Published online by Cambridge University Press: 04 August 2010
In The Expression of the Emotions Darwin describes fear as a primary emotion whose manner of expression has barely changed over millions of years:
We may likewise infer that fear was expressed from an extremely remote period, in almost the same manner as it now is by man; namely, by trembling, the erection of the hair, cold perspiration, pallor, widely opened eyes, the relaxation of most of the muscles, and by the whole body cowering downwards or held motionless.
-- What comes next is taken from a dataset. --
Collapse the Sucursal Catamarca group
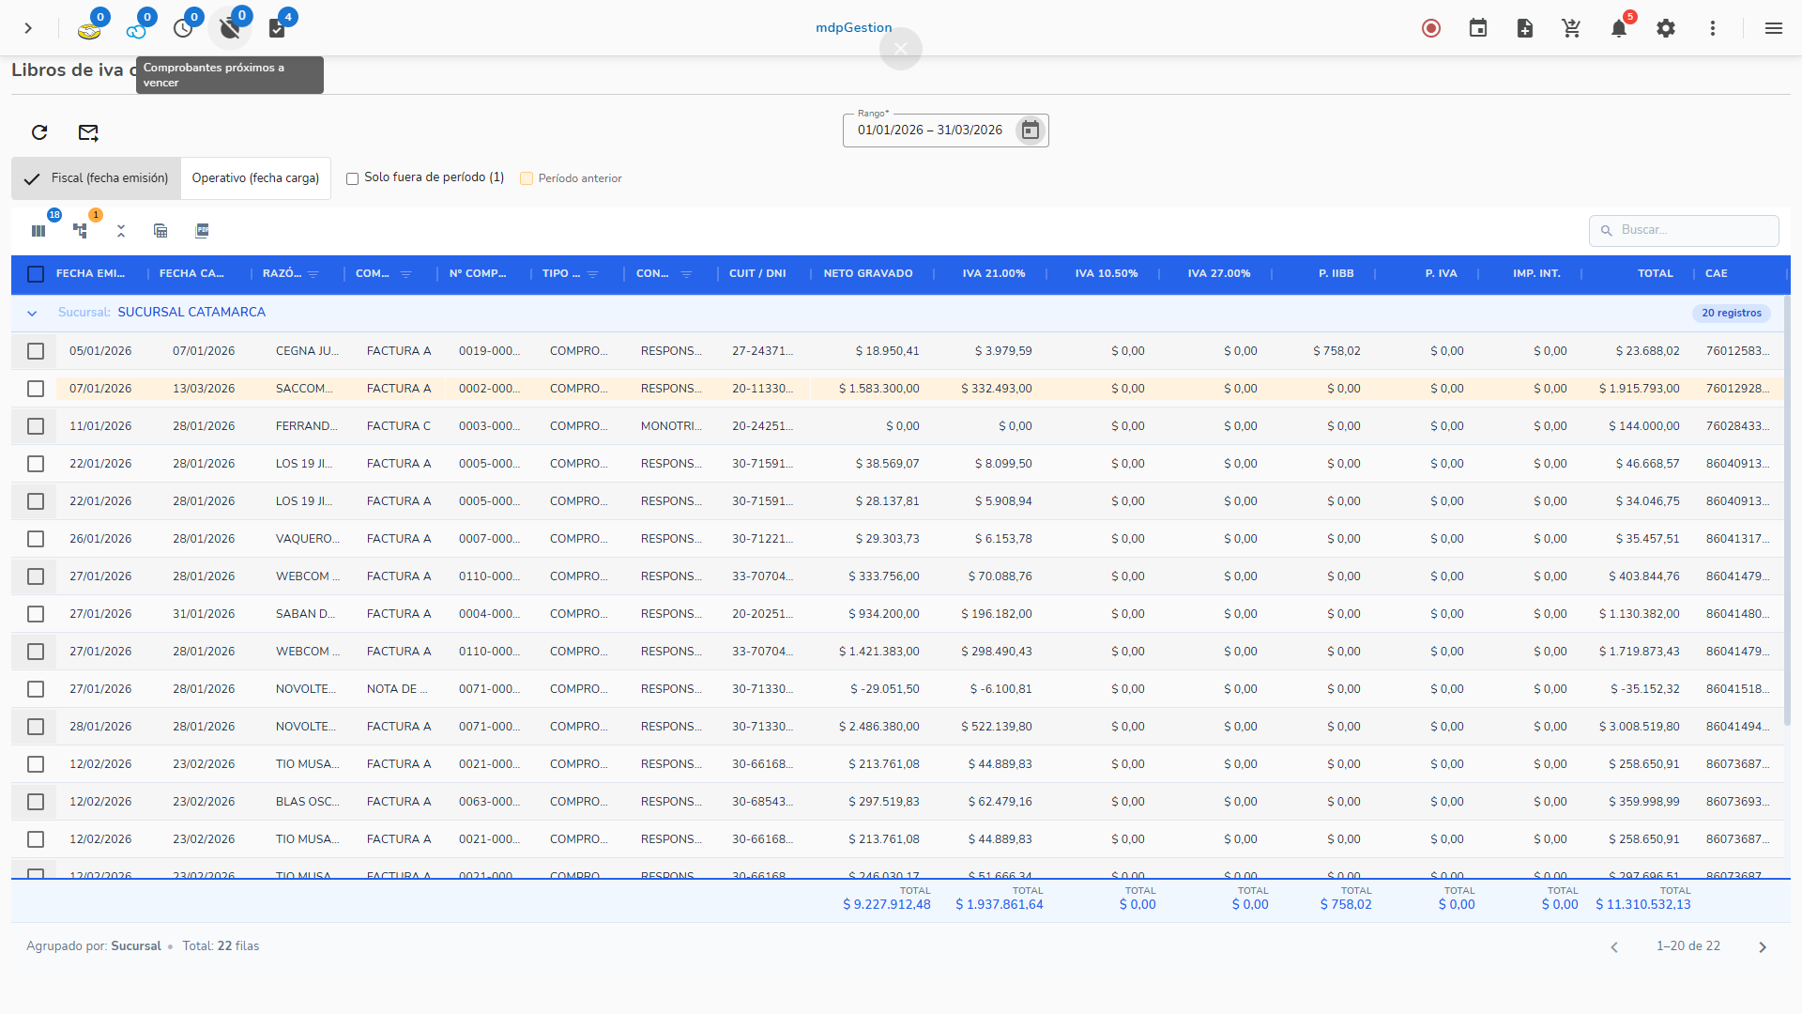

Fear is, in the Victorian anthropological sense, a ‘survival’. Like certain primitive tribes, this primitive emotion survives into the modern world unchanged. Like them, it represents the primal conditions of man and allows us to observe those conditions still at work. Moreover, it occupies the same place in the metaphor of development as do ‘primitive’ peoples: fear is an emotion to be controlled, suppressed, outgrown. Reason is cast as an adult emotion, just as western European man is an ‘adult’ on the scale of development. So, like primitive peoples, fear is to be kept under control. Yet like them, it is still there, not fully left behind, nor entirely dominated. In the arc of development, fear is perceived, disturbingly, as at the base. It retains its insurgent power and is liable – like mutiny – to break out.
The effort of empire can be seen in the later-nineteenth-century preoccupation with fear, in a culture which set so much store by courage, or ‘pluck’. It is a preoccupation which then fuels much Edwardian writing, particularly Conrad's works. For example, in Lord Fim the atavistic emotion of fear leads Jim to jump overboard, abandoning ship and passengers.